On April 2, 2024, the Oklahoma Supreme Court is scheduled to hear a case filed by Oklahoma’s Attorney General challenging whether the state can directly fund a religious charter school. Regardless of how the Oklahoma Supreme Court rules, this case is expected to reach the U.S. Supreme Court and could have far-reaching consequences if states are allowed to, or required to, fund religious charter schools in the same manner as non-religious charter schools. More information about this case appears below.

Drummond v. Oklahoma Statewide Virtual Charter School Board, et al.

Supreme Court of the State of Oklahoma

On April 2, 2024, the Oklahoma Supreme Court is scheduled to hear Drummond v. Oklahoma Statewide Virtual Charter School Board, a case filed by the Oklahoma’s Attorney General challenging whether the state can directly fund a religious charter school.
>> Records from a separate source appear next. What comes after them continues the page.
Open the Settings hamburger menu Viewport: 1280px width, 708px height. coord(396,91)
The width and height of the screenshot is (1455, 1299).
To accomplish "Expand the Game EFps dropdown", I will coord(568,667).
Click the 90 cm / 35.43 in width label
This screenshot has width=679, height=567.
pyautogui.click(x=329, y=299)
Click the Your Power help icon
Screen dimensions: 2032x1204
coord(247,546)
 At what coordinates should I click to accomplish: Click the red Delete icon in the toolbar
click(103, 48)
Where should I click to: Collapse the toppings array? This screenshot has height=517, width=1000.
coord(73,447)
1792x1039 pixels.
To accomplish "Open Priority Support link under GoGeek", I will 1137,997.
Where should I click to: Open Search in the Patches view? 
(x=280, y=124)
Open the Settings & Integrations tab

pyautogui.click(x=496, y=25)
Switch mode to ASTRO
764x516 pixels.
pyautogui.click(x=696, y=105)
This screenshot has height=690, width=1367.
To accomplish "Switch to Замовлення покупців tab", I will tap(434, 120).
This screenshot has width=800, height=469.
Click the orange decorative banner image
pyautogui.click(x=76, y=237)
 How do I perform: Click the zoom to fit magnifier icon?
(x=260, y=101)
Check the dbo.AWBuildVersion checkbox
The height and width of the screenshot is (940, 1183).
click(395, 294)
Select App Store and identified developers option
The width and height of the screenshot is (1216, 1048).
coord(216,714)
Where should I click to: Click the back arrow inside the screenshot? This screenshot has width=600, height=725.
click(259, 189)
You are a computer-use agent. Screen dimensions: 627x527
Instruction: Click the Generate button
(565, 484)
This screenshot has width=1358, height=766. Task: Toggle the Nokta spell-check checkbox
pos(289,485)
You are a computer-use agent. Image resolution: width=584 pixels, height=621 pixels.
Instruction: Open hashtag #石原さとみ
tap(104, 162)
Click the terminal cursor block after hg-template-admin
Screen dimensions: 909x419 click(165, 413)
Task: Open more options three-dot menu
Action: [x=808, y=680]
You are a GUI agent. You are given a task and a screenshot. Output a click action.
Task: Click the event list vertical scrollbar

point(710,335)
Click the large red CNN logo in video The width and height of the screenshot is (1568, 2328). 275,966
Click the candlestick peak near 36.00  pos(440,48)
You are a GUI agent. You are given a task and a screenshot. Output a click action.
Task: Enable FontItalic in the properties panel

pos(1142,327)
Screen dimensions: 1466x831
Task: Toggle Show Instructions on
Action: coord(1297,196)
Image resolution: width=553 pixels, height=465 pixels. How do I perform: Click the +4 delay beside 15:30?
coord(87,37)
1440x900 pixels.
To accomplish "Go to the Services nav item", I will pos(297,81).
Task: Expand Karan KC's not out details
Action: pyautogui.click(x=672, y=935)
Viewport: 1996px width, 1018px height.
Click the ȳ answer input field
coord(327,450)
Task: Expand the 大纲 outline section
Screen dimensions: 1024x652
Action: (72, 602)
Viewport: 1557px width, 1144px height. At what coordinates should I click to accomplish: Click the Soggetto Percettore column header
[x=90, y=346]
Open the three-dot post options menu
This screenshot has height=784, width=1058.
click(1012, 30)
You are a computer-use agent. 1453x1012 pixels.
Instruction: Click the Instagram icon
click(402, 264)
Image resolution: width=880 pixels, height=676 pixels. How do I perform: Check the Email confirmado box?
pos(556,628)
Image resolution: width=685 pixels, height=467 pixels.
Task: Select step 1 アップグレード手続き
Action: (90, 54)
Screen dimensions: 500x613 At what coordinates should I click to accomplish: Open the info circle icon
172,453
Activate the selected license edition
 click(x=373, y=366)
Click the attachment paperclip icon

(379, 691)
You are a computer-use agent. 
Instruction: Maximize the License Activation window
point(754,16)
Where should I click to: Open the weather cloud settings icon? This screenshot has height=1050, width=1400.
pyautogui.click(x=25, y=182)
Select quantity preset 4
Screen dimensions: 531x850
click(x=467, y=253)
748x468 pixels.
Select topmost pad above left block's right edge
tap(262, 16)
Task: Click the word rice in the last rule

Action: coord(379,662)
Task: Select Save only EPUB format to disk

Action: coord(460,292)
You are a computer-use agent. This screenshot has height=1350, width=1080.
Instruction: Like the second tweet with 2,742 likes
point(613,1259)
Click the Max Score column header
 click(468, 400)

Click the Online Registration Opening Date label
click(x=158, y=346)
In 2023, the Oklahoma Statewide Virtual Charter School Board voted 3-2 to approve St. Isidore of Seville Catholic Virtual School,[1] which is to be operated by the Roman Catholic Archidiocese of Oklahoma City and the Doicese of Tulsa.  St. Isidore plans to conduct classes in the same manner as private Catholic schools by including religious teachings as part of every subject from math to science to history.

The Oklahoma Attorney General warned the board prior to approving St. Isidore that doing so would be unconstitutional under Oklahoma law, which clearly states that charter schools cannot be sectarian nor affiliated with a religious institution. Moreover, Oklahoma’s constitution prohibits spending public money for any religious purpose. Once the school was approved, the Attorney General filed suit alleging, among other things, that the school board members had violated their oaths of office.

Proponents of the school believe that recent U.S. Supreme Court rulings hold that religious institutions cannot be excluded from public funding programs available to non-religious institutions. The U.S. Supreme Court has found that the U.S. Constitution’s guarantee of the free exercise of religion prohibits states from discriminating against religious schools simply because they are religious.

Supporters of the school argue that, if the school prevails, it would open up opportunities for school choice throughout the country. Challengers are concerned that such an outcome will lead to the need to spend significant amounts of taxpayer money on religious education.

[1] Interestingly, apparently all three members of the board who voted in favor of St. Isidore are no longer on the board.